*EXERCISE*:
Would you repeat exactly the part of the listing below that runs from the line containing "Task: Click the Sign up link" down to the line containing "This screenshot has height=543, width=1000.", inclusive, and nothing else?

*GIVEN RECORDS*:
------------------------------------------------------------------------
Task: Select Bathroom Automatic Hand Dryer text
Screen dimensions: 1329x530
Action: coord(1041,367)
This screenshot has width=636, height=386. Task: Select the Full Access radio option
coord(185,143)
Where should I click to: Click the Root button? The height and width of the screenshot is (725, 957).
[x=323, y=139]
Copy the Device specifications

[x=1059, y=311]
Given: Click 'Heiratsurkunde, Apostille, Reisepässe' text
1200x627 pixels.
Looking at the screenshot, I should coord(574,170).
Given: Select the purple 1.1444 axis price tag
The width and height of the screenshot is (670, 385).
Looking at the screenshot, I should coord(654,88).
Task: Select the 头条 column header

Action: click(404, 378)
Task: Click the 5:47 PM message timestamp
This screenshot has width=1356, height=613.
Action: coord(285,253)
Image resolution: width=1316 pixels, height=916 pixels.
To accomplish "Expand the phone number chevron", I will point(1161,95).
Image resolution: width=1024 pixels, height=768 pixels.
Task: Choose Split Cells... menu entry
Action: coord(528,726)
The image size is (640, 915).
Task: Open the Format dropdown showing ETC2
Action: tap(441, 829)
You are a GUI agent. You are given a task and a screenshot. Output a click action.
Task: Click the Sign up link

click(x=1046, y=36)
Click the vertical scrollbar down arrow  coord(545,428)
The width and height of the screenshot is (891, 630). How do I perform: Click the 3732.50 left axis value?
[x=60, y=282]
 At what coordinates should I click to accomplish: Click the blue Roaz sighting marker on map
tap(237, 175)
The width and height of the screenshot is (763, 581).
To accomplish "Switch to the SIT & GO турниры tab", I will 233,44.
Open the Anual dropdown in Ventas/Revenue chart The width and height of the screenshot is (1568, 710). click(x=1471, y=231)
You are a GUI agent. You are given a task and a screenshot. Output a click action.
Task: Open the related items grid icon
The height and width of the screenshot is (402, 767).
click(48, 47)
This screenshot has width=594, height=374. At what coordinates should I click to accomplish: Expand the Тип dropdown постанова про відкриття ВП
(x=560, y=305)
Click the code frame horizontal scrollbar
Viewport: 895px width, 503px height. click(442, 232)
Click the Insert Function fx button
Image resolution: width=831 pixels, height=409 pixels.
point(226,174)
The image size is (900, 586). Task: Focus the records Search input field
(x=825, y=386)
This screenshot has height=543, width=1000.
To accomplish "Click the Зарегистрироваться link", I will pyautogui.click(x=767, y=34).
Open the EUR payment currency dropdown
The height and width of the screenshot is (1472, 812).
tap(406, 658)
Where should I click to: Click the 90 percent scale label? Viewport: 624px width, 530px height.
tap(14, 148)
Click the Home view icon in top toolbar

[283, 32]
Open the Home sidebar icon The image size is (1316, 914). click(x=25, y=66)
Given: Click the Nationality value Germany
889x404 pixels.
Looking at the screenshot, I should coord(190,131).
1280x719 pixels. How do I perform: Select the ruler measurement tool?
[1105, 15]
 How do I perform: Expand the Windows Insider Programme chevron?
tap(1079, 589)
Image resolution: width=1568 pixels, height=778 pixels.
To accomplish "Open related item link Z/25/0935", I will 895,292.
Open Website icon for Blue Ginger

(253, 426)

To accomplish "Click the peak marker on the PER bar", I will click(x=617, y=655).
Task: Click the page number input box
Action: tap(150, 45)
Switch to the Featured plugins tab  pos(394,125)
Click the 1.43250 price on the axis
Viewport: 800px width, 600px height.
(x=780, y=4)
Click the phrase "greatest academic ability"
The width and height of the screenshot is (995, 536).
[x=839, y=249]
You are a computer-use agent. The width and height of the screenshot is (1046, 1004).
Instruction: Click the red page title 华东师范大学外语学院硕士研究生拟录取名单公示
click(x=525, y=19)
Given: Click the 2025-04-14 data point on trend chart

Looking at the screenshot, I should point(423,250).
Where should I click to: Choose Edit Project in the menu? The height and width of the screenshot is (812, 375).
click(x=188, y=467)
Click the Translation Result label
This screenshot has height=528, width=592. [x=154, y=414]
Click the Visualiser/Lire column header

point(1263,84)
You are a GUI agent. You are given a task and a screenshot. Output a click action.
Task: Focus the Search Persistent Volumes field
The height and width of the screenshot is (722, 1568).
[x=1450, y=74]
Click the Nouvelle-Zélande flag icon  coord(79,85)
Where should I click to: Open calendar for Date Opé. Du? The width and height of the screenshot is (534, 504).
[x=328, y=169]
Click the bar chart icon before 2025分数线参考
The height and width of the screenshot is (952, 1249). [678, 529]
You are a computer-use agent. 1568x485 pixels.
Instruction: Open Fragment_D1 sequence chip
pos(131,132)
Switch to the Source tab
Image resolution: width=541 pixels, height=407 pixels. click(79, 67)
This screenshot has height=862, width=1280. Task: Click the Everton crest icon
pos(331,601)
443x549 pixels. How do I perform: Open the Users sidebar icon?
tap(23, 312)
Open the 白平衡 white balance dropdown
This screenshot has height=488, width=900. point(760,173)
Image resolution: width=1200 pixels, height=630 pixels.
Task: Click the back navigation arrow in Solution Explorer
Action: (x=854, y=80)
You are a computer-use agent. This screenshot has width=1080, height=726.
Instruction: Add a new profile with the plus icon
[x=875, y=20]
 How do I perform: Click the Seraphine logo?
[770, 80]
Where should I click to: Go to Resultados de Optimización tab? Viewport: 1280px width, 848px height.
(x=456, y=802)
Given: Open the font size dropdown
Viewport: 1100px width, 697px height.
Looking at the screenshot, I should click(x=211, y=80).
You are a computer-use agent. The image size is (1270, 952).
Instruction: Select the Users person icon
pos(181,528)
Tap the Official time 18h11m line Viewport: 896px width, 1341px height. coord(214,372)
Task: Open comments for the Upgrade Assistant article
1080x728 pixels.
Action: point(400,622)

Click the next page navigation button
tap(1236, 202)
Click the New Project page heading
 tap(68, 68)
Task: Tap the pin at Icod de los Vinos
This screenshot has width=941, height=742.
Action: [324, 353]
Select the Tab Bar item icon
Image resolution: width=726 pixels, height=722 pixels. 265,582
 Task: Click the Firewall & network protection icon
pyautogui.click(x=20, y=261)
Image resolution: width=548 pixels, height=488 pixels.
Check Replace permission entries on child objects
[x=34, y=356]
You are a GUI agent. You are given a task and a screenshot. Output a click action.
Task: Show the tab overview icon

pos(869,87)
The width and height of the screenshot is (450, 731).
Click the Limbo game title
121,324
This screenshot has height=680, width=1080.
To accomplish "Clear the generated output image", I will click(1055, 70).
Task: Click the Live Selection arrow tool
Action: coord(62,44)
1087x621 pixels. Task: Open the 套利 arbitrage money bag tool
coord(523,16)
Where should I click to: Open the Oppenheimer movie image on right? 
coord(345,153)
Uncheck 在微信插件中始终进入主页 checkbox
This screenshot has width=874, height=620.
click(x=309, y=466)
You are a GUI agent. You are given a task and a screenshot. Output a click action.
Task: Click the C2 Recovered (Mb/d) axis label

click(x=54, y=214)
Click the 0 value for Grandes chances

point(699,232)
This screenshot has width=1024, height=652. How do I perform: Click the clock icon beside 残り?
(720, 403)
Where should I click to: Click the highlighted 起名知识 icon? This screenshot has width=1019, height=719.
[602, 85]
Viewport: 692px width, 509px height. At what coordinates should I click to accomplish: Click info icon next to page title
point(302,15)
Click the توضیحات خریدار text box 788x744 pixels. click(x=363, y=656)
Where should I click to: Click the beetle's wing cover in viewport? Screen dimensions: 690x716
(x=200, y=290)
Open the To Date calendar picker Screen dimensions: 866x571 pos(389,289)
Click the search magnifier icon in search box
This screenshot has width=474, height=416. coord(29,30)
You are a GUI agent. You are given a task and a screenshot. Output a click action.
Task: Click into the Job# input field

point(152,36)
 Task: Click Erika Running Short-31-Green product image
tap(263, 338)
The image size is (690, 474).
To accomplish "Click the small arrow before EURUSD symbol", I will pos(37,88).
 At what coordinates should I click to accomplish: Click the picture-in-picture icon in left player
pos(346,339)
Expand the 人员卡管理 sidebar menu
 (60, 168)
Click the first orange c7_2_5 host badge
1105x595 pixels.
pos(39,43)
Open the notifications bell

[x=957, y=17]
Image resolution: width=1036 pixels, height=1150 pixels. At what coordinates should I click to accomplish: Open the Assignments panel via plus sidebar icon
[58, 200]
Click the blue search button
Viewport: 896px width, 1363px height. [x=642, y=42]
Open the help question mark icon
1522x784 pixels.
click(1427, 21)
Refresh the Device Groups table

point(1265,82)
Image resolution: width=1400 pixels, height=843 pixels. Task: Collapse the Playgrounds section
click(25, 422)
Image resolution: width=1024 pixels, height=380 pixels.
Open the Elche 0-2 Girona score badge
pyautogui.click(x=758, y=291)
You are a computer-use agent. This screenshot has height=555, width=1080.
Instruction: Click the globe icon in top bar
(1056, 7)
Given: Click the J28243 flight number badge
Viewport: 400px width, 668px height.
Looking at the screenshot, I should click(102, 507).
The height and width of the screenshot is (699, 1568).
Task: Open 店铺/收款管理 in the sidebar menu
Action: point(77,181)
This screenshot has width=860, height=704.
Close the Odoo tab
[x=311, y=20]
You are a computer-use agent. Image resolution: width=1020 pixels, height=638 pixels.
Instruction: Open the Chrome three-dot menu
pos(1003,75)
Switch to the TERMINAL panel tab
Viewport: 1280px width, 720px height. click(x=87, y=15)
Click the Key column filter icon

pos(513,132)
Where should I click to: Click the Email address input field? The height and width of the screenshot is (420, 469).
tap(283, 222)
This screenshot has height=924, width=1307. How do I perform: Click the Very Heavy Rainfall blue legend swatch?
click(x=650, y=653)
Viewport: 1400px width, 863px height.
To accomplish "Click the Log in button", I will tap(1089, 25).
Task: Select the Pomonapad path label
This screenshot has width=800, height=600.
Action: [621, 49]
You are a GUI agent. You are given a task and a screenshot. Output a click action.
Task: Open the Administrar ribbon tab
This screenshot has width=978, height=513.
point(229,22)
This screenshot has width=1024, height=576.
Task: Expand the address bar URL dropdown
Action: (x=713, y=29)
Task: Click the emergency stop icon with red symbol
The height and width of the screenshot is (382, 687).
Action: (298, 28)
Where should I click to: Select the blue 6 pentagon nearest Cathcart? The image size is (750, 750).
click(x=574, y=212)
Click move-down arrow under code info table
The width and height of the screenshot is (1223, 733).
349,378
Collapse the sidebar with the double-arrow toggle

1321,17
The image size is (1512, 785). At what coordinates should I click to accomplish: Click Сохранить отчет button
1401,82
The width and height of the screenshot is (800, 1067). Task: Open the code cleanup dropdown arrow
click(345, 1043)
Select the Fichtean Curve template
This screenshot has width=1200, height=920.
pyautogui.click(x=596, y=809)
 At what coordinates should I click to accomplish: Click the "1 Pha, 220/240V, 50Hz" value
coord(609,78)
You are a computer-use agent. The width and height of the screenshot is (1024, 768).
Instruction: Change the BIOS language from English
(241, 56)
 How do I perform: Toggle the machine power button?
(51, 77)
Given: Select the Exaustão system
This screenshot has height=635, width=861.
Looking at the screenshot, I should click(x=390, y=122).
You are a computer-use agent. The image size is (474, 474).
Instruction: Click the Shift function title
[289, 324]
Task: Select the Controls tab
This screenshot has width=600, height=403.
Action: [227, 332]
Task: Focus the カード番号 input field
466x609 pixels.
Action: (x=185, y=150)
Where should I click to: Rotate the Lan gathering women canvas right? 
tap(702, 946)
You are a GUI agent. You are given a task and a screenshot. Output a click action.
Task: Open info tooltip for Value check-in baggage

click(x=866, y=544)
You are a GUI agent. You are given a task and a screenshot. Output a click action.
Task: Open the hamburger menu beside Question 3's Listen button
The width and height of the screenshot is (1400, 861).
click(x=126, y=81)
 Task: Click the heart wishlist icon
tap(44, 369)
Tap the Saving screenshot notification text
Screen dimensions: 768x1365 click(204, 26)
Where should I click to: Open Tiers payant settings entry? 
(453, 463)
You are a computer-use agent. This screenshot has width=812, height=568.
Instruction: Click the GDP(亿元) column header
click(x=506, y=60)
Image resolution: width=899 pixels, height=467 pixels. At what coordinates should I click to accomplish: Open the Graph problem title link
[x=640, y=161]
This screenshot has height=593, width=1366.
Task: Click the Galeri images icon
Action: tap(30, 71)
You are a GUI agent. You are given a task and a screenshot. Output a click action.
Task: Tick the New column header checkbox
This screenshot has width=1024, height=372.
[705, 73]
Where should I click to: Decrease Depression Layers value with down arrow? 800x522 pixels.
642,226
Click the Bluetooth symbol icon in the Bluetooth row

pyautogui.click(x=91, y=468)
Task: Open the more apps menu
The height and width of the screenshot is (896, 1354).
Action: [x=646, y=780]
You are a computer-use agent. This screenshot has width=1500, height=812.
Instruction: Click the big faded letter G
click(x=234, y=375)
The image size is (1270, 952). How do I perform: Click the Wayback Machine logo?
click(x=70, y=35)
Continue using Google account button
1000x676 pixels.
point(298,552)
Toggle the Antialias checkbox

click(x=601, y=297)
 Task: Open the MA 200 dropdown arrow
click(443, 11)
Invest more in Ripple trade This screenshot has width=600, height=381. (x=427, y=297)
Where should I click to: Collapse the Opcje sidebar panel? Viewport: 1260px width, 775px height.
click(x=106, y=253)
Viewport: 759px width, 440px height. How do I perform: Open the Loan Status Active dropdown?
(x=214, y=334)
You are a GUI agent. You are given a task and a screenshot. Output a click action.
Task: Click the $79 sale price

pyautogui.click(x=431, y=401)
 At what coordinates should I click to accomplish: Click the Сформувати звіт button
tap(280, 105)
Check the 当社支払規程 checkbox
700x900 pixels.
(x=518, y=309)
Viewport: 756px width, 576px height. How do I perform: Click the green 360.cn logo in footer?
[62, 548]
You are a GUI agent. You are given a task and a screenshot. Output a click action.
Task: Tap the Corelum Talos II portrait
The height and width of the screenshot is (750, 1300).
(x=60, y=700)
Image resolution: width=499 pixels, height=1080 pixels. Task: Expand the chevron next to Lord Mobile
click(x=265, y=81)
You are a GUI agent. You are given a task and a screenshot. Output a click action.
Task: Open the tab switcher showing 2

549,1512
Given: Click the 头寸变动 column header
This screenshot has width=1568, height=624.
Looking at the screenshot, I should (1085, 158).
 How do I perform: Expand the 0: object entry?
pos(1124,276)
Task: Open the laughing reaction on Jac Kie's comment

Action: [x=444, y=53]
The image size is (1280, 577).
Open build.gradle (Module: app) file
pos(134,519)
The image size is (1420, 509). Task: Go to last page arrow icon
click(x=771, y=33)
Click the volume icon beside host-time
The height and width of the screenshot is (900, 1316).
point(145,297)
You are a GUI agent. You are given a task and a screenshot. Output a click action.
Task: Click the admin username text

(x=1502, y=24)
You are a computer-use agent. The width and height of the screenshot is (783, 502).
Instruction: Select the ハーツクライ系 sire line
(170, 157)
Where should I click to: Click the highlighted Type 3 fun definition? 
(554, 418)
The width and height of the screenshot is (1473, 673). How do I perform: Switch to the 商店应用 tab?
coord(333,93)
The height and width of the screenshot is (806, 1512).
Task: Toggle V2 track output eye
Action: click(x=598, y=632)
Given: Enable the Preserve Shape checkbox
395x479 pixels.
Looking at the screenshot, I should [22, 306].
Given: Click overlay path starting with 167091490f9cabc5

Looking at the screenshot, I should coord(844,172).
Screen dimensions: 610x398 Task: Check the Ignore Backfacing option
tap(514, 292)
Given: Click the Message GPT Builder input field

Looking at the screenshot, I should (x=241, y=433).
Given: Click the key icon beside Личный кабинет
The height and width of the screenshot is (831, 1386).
------------------------------------------------------------------------
*SOLUTION TO THIS TASK*:
Task: Click the Sign up link

click(x=1046, y=36)
Click the vertical scrollbar down arrow  coord(545,428)
The width and height of the screenshot is (891, 630). How do I perform: Click the 3732.50 left axis value?
[x=60, y=282]
 At what coordinates should I click to accomplish: Click the blue Roaz sighting marker on map
tap(237, 175)
The width and height of the screenshot is (763, 581).
To accomplish "Switch to the SIT & GO турниры tab", I will 233,44.
Open the Anual dropdown in Ventas/Revenue chart The width and height of the screenshot is (1568, 710). click(x=1471, y=231)
You are a GUI agent. You are given a task and a screenshot. Output a click action.
Task: Open the related items grid icon
The height and width of the screenshot is (402, 767).
click(48, 47)
This screenshot has width=594, height=374. At what coordinates should I click to accomplish: Expand the Тип dropdown постанова про відкриття ВП
(x=560, y=305)
Click the code frame horizontal scrollbar
Viewport: 895px width, 503px height. click(442, 232)
Click the Insert Function fx button
Image resolution: width=831 pixels, height=409 pixels.
point(226,174)
The image size is (900, 586). Task: Focus the records Search input field
(x=825, y=386)
This screenshot has height=543, width=1000.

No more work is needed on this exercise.